[[ Data excerpts, beginning ]]
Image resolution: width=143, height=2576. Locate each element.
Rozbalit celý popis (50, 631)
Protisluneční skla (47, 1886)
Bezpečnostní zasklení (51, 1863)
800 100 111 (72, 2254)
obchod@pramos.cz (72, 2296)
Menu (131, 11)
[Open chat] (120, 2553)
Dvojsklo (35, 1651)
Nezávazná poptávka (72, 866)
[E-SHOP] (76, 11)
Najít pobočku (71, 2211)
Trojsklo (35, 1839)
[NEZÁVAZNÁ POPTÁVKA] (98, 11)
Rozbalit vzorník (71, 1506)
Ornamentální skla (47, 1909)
[[ Data excerpts, end ]]
** Task statement **
Please print the lines from the start of the records up to and including the line with "Najít pobočku (71, 2211)", copying each one exactly and leaving out the rest.

** Problem solution **
Image resolution: width=143, height=2576. Locate each element.
Rozbalit celý popis (50, 631)
Protisluneční skla (47, 1886)
Bezpečnostní zasklení (51, 1863)
800 100 111 (72, 2254)
obchod@pramos.cz (72, 2296)
Menu (131, 11)
[Open chat] (120, 2553)
Dvojsklo (35, 1651)
Nezávazná poptávka (72, 866)
[E-SHOP] (76, 11)
Najít pobočku (71, 2211)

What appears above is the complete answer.